> _ENTRIES SHOWN_:
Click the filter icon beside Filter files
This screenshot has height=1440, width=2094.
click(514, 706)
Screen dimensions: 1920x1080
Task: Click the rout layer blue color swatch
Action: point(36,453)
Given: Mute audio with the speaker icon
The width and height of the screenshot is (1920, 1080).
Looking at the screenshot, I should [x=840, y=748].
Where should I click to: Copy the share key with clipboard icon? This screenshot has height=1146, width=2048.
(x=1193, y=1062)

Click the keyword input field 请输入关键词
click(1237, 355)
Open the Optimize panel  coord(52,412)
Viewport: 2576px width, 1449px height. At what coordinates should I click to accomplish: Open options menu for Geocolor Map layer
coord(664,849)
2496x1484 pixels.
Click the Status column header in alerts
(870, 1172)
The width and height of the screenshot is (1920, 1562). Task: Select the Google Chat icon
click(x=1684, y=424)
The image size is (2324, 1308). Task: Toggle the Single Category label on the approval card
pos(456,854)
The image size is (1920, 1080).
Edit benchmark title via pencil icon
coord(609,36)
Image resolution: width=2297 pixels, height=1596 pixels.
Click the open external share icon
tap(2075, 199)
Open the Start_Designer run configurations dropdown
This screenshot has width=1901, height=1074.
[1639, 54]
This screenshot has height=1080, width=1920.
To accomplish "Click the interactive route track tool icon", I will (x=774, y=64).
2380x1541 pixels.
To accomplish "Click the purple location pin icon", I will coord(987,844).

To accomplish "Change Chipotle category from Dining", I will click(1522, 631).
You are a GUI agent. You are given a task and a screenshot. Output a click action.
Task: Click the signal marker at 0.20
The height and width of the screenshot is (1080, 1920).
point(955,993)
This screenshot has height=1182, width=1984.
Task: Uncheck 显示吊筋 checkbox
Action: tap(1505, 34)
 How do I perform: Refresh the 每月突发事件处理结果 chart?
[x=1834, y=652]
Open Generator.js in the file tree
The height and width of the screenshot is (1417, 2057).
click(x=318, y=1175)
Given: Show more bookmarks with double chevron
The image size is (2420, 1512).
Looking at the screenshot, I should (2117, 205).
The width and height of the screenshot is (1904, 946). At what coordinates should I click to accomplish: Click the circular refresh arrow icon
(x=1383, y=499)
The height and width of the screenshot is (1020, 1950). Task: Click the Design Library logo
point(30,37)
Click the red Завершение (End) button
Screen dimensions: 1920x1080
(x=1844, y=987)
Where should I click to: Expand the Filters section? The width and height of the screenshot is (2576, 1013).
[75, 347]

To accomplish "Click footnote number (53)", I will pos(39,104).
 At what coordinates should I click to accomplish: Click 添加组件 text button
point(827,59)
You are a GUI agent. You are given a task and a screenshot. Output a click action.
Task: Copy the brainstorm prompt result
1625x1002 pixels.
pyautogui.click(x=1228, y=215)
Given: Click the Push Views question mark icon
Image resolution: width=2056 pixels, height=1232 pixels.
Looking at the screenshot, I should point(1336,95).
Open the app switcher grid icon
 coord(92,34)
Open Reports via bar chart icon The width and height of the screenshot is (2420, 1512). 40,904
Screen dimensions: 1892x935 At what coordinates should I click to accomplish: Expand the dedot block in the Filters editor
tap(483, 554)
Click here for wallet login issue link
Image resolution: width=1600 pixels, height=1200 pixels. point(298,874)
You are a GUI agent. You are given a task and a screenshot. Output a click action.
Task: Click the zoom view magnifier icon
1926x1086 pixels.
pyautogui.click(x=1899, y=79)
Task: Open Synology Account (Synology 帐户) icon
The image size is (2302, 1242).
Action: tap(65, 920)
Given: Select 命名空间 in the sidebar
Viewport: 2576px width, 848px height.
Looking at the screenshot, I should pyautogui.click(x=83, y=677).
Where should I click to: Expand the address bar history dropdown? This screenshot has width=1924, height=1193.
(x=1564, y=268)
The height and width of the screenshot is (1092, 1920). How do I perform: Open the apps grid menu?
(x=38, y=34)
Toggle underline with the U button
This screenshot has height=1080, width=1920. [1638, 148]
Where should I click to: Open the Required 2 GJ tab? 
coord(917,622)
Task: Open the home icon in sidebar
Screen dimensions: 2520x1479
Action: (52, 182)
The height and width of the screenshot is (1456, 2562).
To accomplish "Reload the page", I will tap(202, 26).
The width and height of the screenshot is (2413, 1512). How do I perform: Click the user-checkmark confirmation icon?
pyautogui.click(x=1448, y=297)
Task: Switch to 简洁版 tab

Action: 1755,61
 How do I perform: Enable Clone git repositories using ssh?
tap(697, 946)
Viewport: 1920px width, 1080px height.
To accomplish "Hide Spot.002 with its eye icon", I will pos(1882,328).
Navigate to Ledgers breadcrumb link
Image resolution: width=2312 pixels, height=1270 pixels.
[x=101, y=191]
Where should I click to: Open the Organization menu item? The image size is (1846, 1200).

> _WHAT TO WORK ON_: From the first line to the last, return the data above exactly.

> _ANSWER SECTION_:
Click the filter icon beside Filter files
This screenshot has height=1440, width=2094.
click(514, 706)
Screen dimensions: 1920x1080
Task: Click the rout layer blue color swatch
Action: point(36,453)
Given: Mute audio with the speaker icon
The width and height of the screenshot is (1920, 1080).
Looking at the screenshot, I should [x=840, y=748].
Where should I click to: Copy the share key with clipboard icon? This screenshot has height=1146, width=2048.
(x=1193, y=1062)

Click the keyword input field 请输入关键词
click(1237, 355)
Open the Optimize panel  coord(52,412)
Viewport: 2576px width, 1449px height. At what coordinates should I click to accomplish: Open options menu for Geocolor Map layer
coord(664,849)
2496x1484 pixels.
Click the Status column header in alerts
(870, 1172)
The width and height of the screenshot is (1920, 1562). Task: Select the Google Chat icon
click(x=1684, y=424)
The image size is (2324, 1308). Task: Toggle the Single Category label on the approval card
pos(456,854)
The image size is (1920, 1080).
Edit benchmark title via pencil icon
coord(609,36)
Image resolution: width=2297 pixels, height=1596 pixels.
Click the open external share icon
tap(2075, 199)
Open the Start_Designer run configurations dropdown
This screenshot has width=1901, height=1074.
[1639, 54]
This screenshot has height=1080, width=1920.
To accomplish "Click the interactive route track tool icon", I will (x=774, y=64).
2380x1541 pixels.
To accomplish "Click the purple location pin icon", I will coord(987,844).

To accomplish "Change Chipotle category from Dining", I will click(1522, 631).
You are a GUI agent. You are given a task and a screenshot. Output a click action.
Task: Click the signal marker at 0.20
The height and width of the screenshot is (1080, 1920).
point(955,993)
This screenshot has height=1182, width=1984.
Task: Uncheck 显示吊筋 checkbox
Action: tap(1505, 34)
 How do I perform: Refresh the 每月突发事件处理结果 chart?
[x=1834, y=652]
Open Generator.js in the file tree
The height and width of the screenshot is (1417, 2057).
click(x=318, y=1175)
Given: Show more bookmarks with double chevron
The image size is (2420, 1512).
Looking at the screenshot, I should (2117, 205).
The width and height of the screenshot is (1904, 946). At what coordinates should I click to accomplish: Click the circular refresh arrow icon
(x=1383, y=499)
The height and width of the screenshot is (1020, 1950). Task: Click the Design Library logo
point(30,37)
Click the red Завершение (End) button
Screen dimensions: 1920x1080
(x=1844, y=987)
Where should I click to: Expand the Filters section? The width and height of the screenshot is (2576, 1013).
[75, 347]

To accomplish "Click footnote number (53)", I will pos(39,104).
 At what coordinates should I click to accomplish: Click 添加组件 text button
point(827,59)
You are a GUI agent. You are given a task and a screenshot. Output a click action.
Task: Copy the brainstorm prompt result
1625x1002 pixels.
pyautogui.click(x=1228, y=215)
Given: Click the Push Views question mark icon
Image resolution: width=2056 pixels, height=1232 pixels.
Looking at the screenshot, I should point(1336,95).
Open the app switcher grid icon
 coord(92,34)
Open Reports via bar chart icon The width and height of the screenshot is (2420, 1512). 40,904
Screen dimensions: 1892x935 At what coordinates should I click to accomplish: Expand the dedot block in the Filters editor
tap(483, 554)
Click here for wallet login issue link
Image resolution: width=1600 pixels, height=1200 pixels. point(298,874)
You are a GUI agent. You are given a task and a screenshot. Output a click action.
Task: Click the zoom view magnifier icon
1926x1086 pixels.
pyautogui.click(x=1899, y=79)
Task: Open Synology Account (Synology 帐户) icon
The image size is (2302, 1242).
Action: tap(65, 920)
Given: Select 命名空间 in the sidebar
Viewport: 2576px width, 848px height.
Looking at the screenshot, I should pyautogui.click(x=83, y=677).
Where should I click to: Expand the address bar history dropdown? This screenshot has width=1924, height=1193.
(x=1564, y=268)
The height and width of the screenshot is (1092, 1920). How do I perform: Open the apps grid menu?
(x=38, y=34)
Toggle underline with the U button
This screenshot has height=1080, width=1920. [1638, 148]
Where should I click to: Open the Required 2 GJ tab? 
coord(917,622)
Task: Open the home icon in sidebar
Screen dimensions: 2520x1479
Action: (52, 182)
The height and width of the screenshot is (1456, 2562).
To accomplish "Reload the page", I will tap(202, 26).
The width and height of the screenshot is (2413, 1512). How do I perform: Click the user-checkmark confirmation icon?
pyautogui.click(x=1448, y=297)
Task: Switch to 简洁版 tab

Action: 1755,61
 How do I perform: Enable Clone git repositories using ssh?
tap(697, 946)
Viewport: 1920px width, 1080px height.
To accomplish "Hide Spot.002 with its eye icon", I will pos(1882,328).
Navigate to Ledgers breadcrumb link
Image resolution: width=2312 pixels, height=1270 pixels.
[x=101, y=191]
Where should I click to: Open the Organization menu item? The image size is (1846, 1200).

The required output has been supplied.